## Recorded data
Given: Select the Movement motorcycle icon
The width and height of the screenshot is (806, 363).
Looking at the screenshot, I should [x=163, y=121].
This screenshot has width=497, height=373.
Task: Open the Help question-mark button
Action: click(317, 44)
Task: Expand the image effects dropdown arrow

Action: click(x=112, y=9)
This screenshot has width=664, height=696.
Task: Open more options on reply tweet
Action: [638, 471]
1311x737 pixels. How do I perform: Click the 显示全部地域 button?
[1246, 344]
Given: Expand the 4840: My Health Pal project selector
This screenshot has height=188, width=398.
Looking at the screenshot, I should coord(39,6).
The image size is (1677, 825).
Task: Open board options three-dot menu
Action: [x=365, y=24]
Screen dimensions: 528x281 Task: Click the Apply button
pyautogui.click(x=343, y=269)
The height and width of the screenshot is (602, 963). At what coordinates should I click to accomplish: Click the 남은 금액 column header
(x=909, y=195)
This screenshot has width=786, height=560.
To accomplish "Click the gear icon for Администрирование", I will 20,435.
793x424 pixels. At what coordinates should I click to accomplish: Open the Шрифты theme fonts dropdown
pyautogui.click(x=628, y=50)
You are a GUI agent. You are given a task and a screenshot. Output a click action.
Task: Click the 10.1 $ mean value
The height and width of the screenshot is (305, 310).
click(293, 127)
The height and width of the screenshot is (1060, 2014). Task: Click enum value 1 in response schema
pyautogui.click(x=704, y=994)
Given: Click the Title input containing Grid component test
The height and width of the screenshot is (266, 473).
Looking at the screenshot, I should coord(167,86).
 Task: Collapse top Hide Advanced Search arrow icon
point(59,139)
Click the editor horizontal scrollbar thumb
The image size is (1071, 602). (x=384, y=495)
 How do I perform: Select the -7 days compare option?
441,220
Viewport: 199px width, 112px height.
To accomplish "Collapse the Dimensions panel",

## TO BE DONE
Pick out every line in the items above that contains the word "should", treating uppercase and lowercase as different, and copy each of those lines in full.

## ANSWER TO THE TASK
Looking at the screenshot, I should [x=163, y=121].
Looking at the screenshot, I should coord(39,6).
The height and width of the screenshot is (602, 963). At what coordinates should I click to accomplish: Click the 남은 금액 column header
793x424 pixels. At what coordinates should I click to accomplish: Open the Шрифты theme fonts dropdown
Looking at the screenshot, I should coord(167,86).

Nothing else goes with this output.